[Collected data]
□ □ □

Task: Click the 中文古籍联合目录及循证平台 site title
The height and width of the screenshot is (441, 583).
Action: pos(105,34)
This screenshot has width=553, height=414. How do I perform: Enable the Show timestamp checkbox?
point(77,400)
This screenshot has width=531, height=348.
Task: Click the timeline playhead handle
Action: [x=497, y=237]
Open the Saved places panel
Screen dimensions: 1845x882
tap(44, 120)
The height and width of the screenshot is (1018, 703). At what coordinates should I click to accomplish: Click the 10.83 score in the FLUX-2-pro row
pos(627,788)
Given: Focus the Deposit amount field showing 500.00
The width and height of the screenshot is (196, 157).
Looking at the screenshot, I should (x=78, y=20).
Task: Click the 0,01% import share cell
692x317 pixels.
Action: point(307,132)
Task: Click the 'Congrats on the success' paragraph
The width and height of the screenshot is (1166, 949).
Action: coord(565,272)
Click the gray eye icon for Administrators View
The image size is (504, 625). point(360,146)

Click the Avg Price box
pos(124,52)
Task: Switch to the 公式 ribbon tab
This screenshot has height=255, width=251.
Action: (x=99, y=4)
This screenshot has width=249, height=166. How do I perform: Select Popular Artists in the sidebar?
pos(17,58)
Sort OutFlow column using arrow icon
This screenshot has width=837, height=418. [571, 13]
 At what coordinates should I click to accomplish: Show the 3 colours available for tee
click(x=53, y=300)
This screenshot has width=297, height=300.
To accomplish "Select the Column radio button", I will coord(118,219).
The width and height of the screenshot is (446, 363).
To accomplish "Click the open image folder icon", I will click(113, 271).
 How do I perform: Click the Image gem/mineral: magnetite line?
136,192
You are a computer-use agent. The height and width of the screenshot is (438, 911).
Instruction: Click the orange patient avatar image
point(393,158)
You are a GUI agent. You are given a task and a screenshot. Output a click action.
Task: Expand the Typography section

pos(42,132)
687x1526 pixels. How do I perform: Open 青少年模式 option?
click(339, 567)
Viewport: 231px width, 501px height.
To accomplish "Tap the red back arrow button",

□ □ □

Work to complete
Reproduce only the lines between the line containing "This screenshot has height=255, width=251." and the last line of the records, those two lines included, exactly.

Task response
This screenshot has height=255, width=251.
Action: (x=99, y=4)
This screenshot has width=249, height=166. How do I perform: Select Popular Artists in the sidebar?
pos(17,58)
Sort OutFlow column using arrow icon
This screenshot has width=837, height=418. [571, 13]
 At what coordinates should I click to accomplish: Show the 3 colours available for tee
click(x=53, y=300)
This screenshot has width=297, height=300.
To accomplish "Select the Column radio button", I will coord(118,219).
The width and height of the screenshot is (446, 363).
To accomplish "Click the open image folder icon", I will click(113, 271).
 How do I perform: Click the Image gem/mineral: magnetite line?
136,192
You are a computer-use agent. The height and width of the screenshot is (438, 911).
Instruction: Click the orange patient avatar image
point(393,158)
You are a GUI agent. You are given a task and a screenshot. Output a click action.
Task: Expand the Typography section

pos(42,132)
687x1526 pixels. How do I perform: Open 青少年模式 option?
click(339, 567)
Viewport: 231px width, 501px height.
To accomplish "Tap the red back arrow button",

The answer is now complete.